且说这一日,杨延顺来到了辽东怀德镇地界,镇前有一道土岭,土岭有九峰,号称九凤朝阳!九峰之下,流淌一条辽河,蜿蜒向东,一家酒肆背倚土岭中峰,面朝辽河。时维朔九隆冬,大雪纷飞,杨延顺在风雪之中遥望酒肆,赶到近前一看,名为太平酒肆。酒肆方正,院子很大,门前高挑着灯笼串儿,晦明晦暗。杨延顺来到门前,九匹宝马鸣声阵阵,引出酒肆的伙计,“哟,这位大人,风雪这么大,您还赶去卖马啊?快快请进,院中有马棚,咱们还有上等的Cao料,定然为您照顾好宝马!”
杨延顺将马鞭交付给小伙子,嘱咐道:“好生照料着,若是丢了任意一匹,你这酒肆都赔不起!”说完,大步迈进酒肆,屋子里坐满了人,热气腾腾,人生鼎沸。不过杨延顺一进来,众人都闭上了嘴,看着他,充满了好奇,能同时拥有九匹宝马的人,一定不是一般的马贩子,定然大有来头!
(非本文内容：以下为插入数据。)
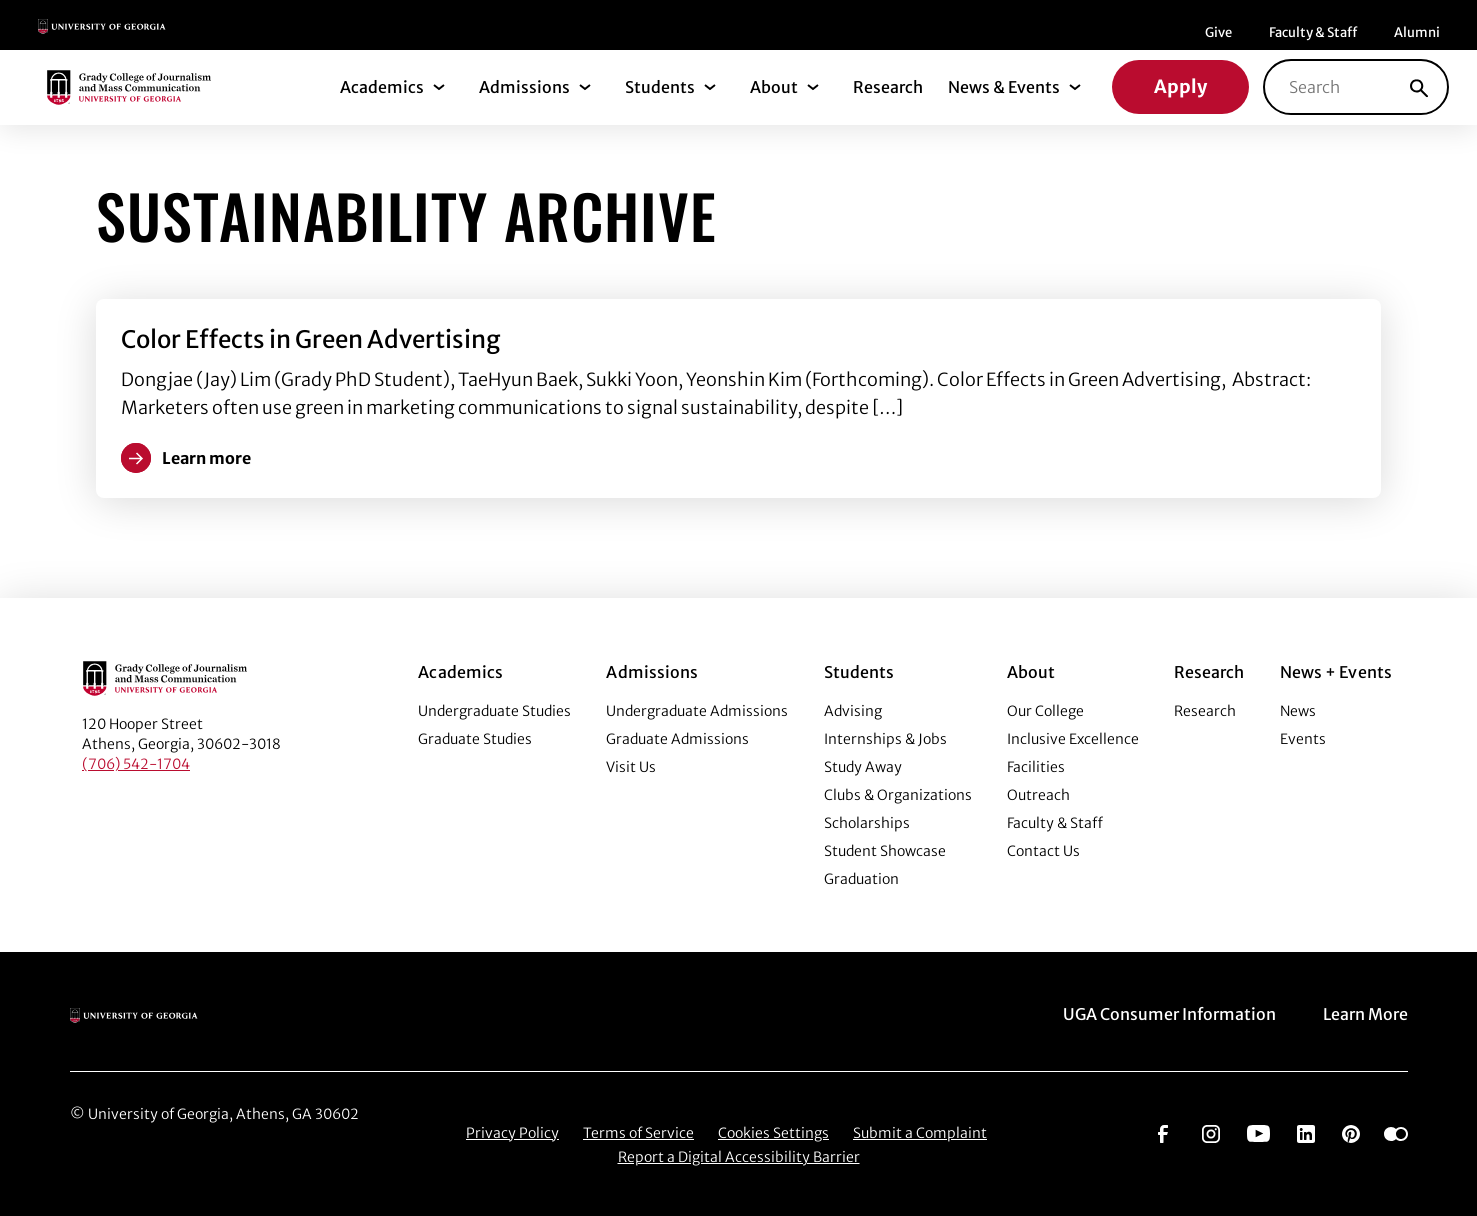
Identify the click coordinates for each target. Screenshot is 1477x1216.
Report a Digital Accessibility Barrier (739, 1157)
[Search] (1419, 87)
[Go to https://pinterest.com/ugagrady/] (1351, 1132)
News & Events (1004, 87)
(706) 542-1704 (136, 764)
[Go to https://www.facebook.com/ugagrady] (1163, 1132)
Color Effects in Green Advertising (310, 339)
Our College (1045, 711)
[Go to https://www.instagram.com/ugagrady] (1211, 1132)
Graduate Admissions (677, 739)
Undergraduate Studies (494, 711)
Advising (853, 711)
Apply (1180, 86)
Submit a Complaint (920, 1133)
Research (888, 87)
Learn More (1365, 1014)
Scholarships (867, 823)
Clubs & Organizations (898, 795)
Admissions (524, 87)
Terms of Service (638, 1133)
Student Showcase (885, 851)
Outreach (1038, 795)
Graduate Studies (475, 739)
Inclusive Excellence (1073, 739)
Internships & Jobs (885, 739)
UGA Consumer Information (1169, 1014)
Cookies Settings (773, 1133)
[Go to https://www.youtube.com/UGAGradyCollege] (1258, 1132)
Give (1218, 32)
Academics (382, 87)
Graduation (861, 879)
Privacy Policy (512, 1133)
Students (660, 87)
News (1298, 711)
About (774, 87)
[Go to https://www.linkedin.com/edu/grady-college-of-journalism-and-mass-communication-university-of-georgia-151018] (1306, 1132)
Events (1303, 739)
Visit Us (631, 767)
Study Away (863, 767)
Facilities (1036, 767)
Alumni (1417, 32)
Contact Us (1043, 851)
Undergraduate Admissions (697, 711)
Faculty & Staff (1313, 32)
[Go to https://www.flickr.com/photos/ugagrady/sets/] (1396, 1132)
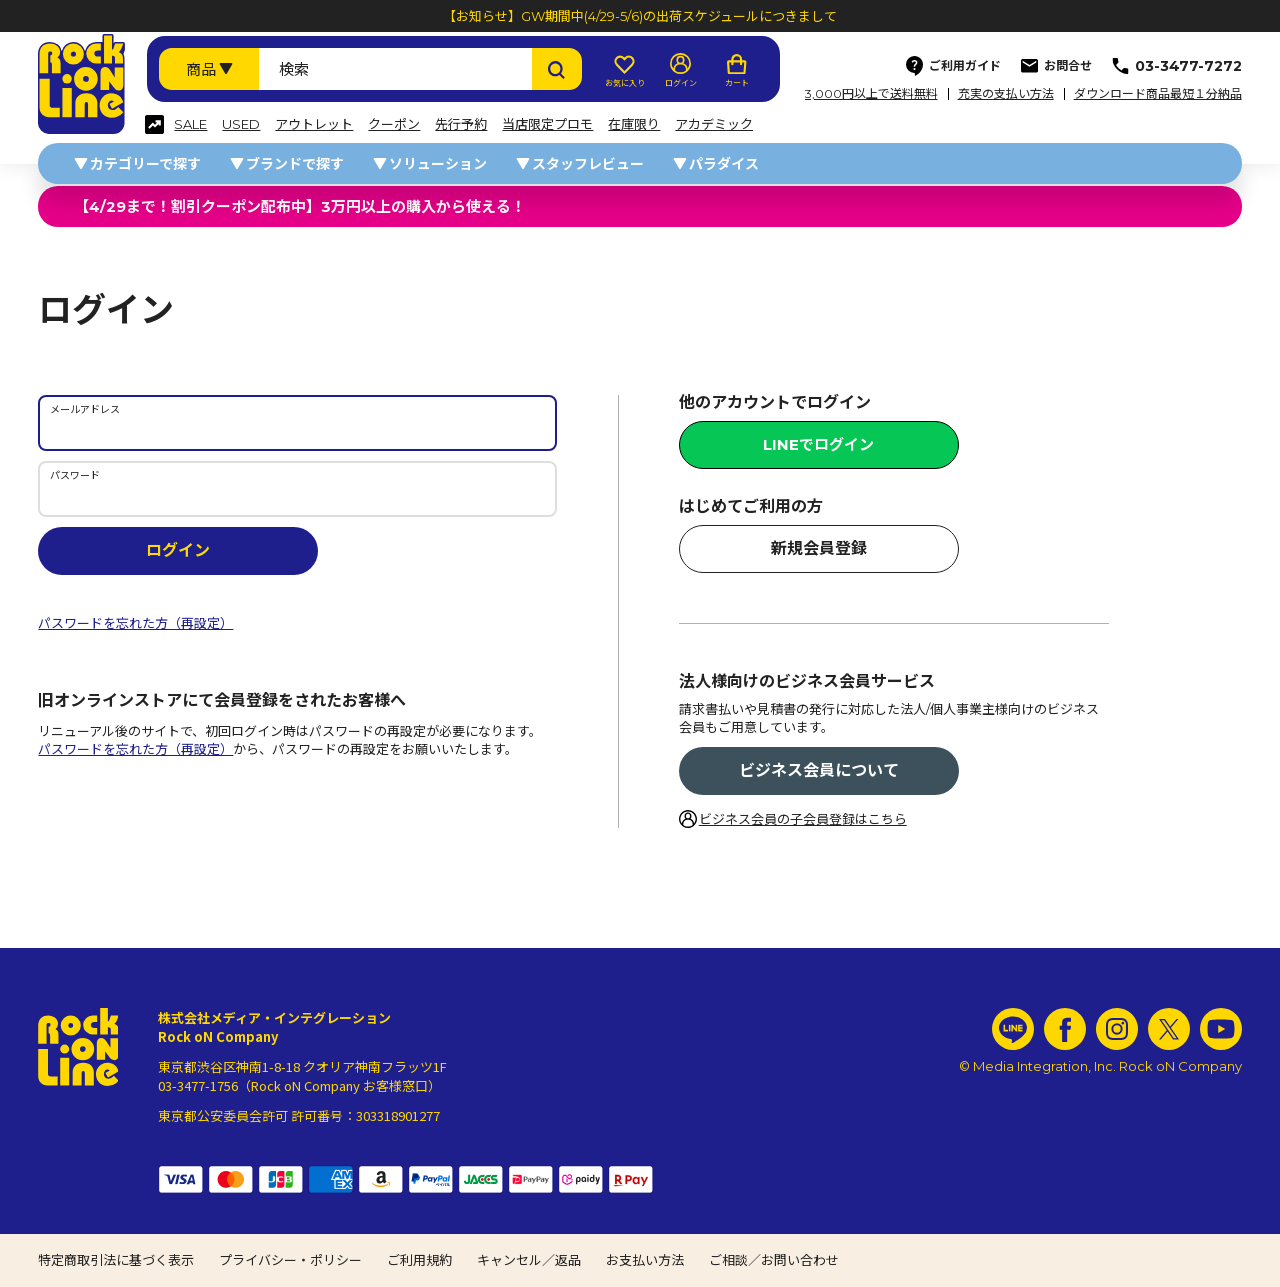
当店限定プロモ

再说杨延顺,寻一张桌子坐下,叫小二烫一壶热酒,备上两三道小菜,酒足饭饱之后,身子才暖和过来,提着酒杯,开始打量屋内其余的酒客。只见一人胖大的身材,酒糟鼻子蛤-蟆眼,四方海口招风耳,一口参差不齐的板牙,咧着嘴,坐在杨延顺的对面,此时也正打量着自己。二人对视,那人突然发笑,而后摇晃着身躯,来到了杨延顺跟前,也不客气,坐在了杨延顺桌前。杨延顺看得更仔细些,这人十指胖乎乎的,每根手指上都戴着戒指,有金的,有银的,有玉的,有琥珀的,还有铜的。看这人穿着金黄色的大衣,杨延顺以为这是个商人,可瞥见他身后还背着一根丈长的铁棍,鹅卵粗细,看样子是个练家子。